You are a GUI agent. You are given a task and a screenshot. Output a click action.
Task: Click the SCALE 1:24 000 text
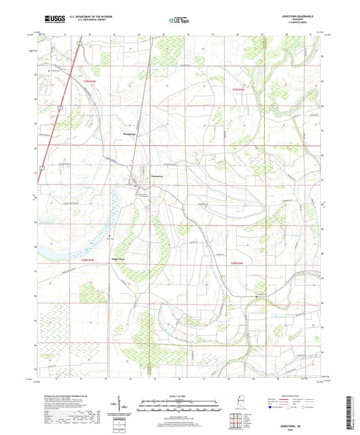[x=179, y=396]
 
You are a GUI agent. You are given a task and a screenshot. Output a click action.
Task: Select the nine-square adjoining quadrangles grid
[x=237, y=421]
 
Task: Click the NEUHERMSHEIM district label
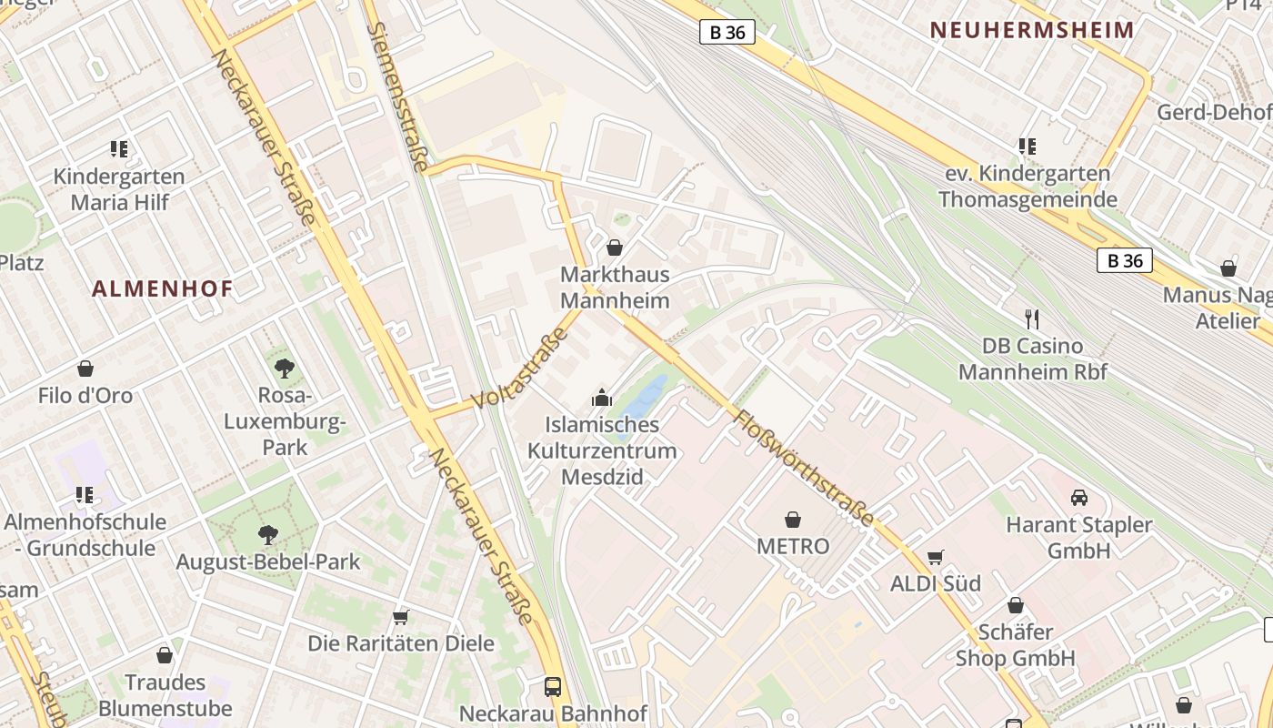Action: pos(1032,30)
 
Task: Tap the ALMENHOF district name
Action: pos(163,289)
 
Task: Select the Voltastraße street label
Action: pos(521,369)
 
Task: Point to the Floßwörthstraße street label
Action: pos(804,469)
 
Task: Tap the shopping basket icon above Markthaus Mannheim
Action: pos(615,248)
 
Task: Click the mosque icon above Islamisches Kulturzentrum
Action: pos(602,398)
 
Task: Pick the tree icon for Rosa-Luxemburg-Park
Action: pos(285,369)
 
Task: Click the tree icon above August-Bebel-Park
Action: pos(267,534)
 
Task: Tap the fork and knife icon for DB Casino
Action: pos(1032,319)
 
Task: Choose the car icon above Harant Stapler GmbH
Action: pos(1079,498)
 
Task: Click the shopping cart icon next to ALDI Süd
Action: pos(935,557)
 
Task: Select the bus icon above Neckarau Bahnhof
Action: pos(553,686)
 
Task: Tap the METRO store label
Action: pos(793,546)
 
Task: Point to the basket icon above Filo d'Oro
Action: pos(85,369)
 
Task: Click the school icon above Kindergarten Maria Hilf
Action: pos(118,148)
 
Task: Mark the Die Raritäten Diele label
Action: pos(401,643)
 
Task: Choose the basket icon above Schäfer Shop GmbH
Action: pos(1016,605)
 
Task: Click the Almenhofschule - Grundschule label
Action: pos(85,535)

# # # # # # #

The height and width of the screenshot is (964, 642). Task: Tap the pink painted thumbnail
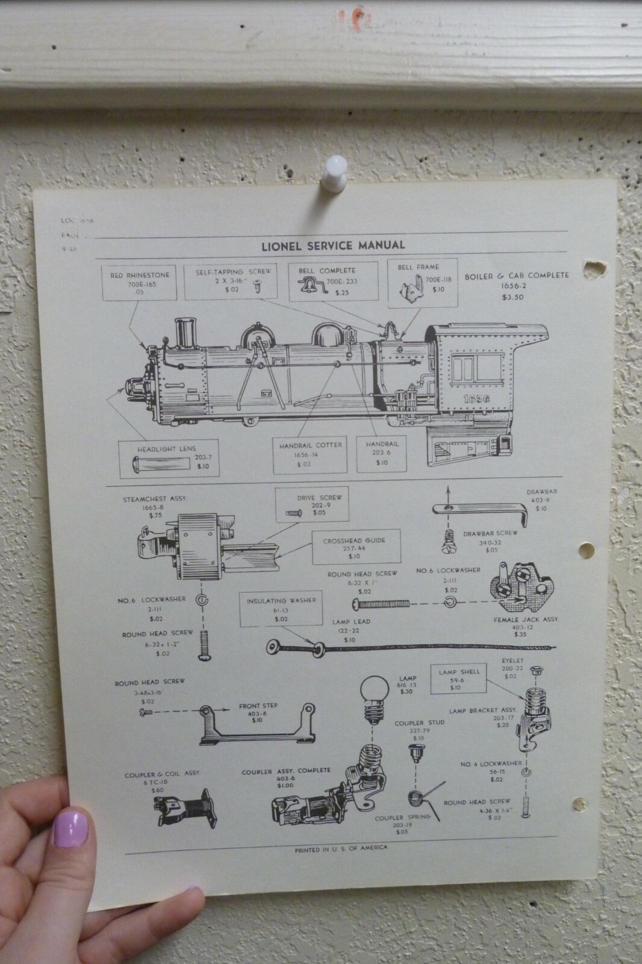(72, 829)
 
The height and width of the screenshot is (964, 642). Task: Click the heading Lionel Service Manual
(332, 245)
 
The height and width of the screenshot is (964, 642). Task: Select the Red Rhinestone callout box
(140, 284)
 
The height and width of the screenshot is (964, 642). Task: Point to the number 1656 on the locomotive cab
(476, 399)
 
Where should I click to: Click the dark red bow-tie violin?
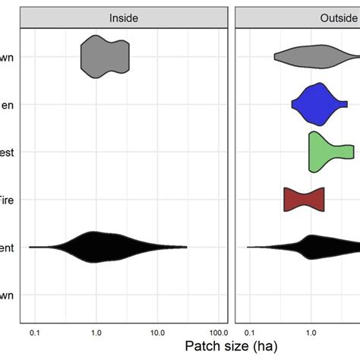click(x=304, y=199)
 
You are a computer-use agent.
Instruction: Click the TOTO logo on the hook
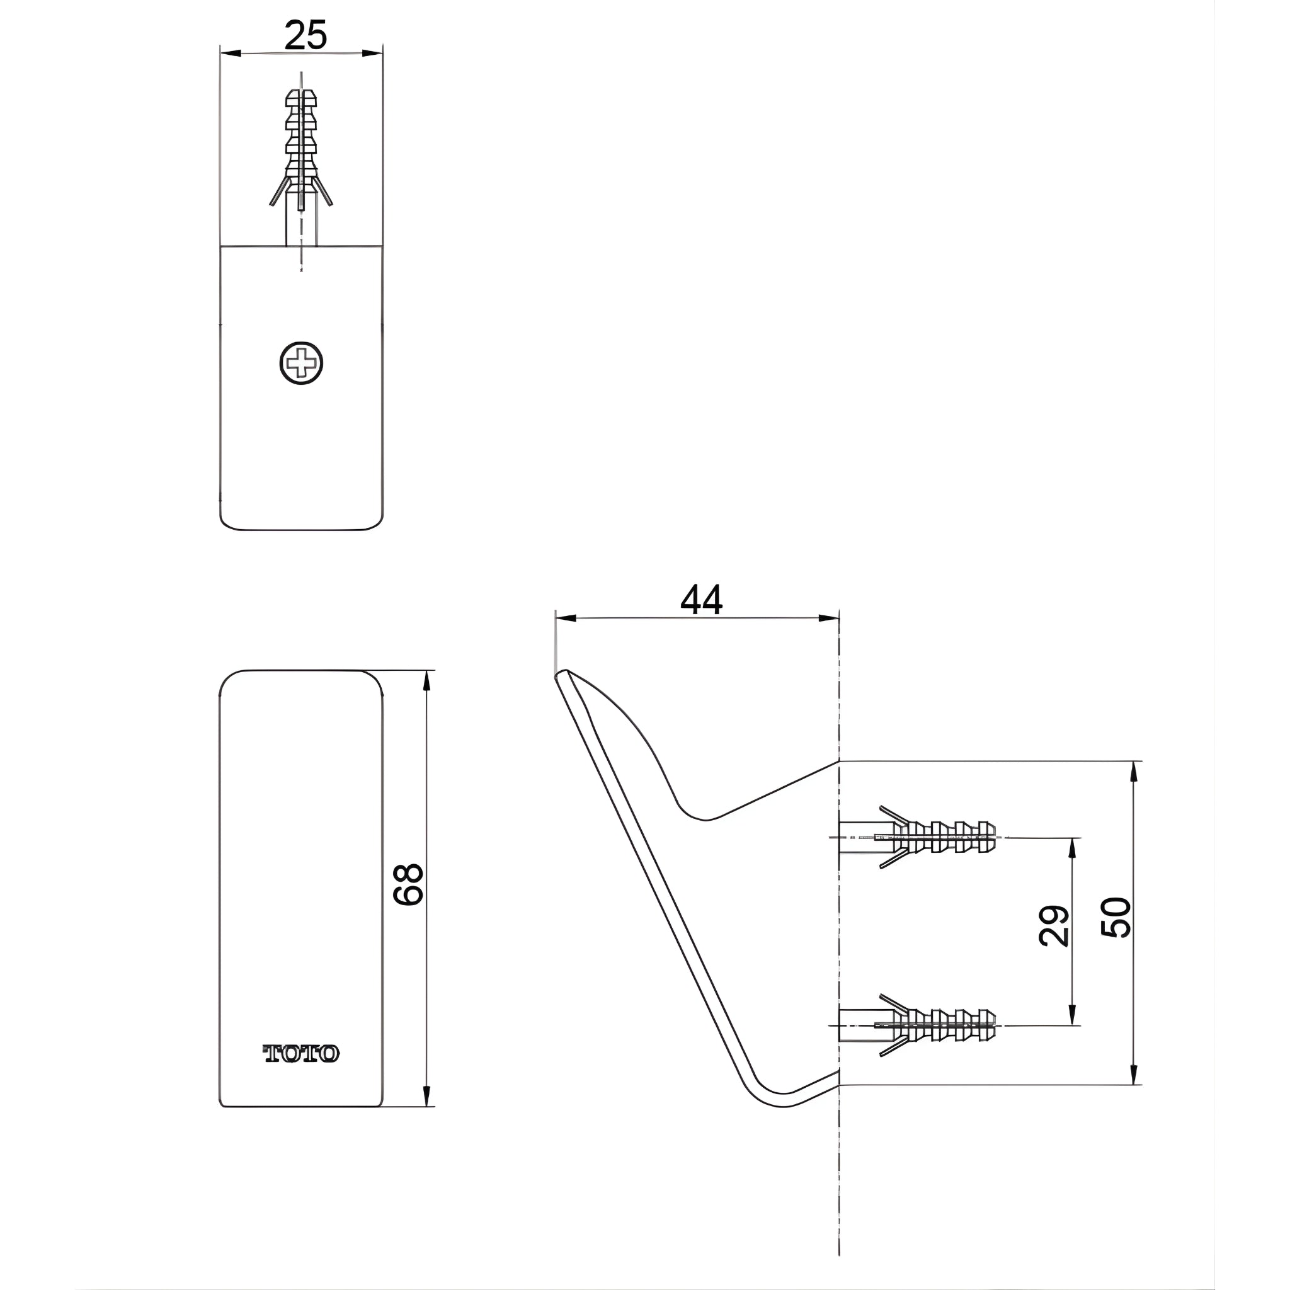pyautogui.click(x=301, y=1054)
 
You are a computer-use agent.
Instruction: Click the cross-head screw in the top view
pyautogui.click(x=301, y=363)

# # # # # # #

■ Request:
Please repeat everything in the listing from the line containing "Task: Select the bus" down to the line containing "Action: pos(85,535)", with both of those lines included.

■ Task response:
Task: Select the bus icon above Neckarau Bahnhof
Action: pos(553,686)
 
Task: Tap the METRO store label
Action: pos(793,546)
 
Task: Point to the basket icon above Filo d'Oro
Action: pos(85,369)
 
Task: Click the school icon above Kindergarten Maria Hilf
Action: pos(118,148)
 
Task: Mark the Die Raritäten Diele label
Action: pos(401,643)
 
Task: Choose the basket icon above Schäfer Shop GmbH
Action: pos(1016,605)
 
Task: Click the Almenhofschule - Grundschule label
Action: pos(85,535)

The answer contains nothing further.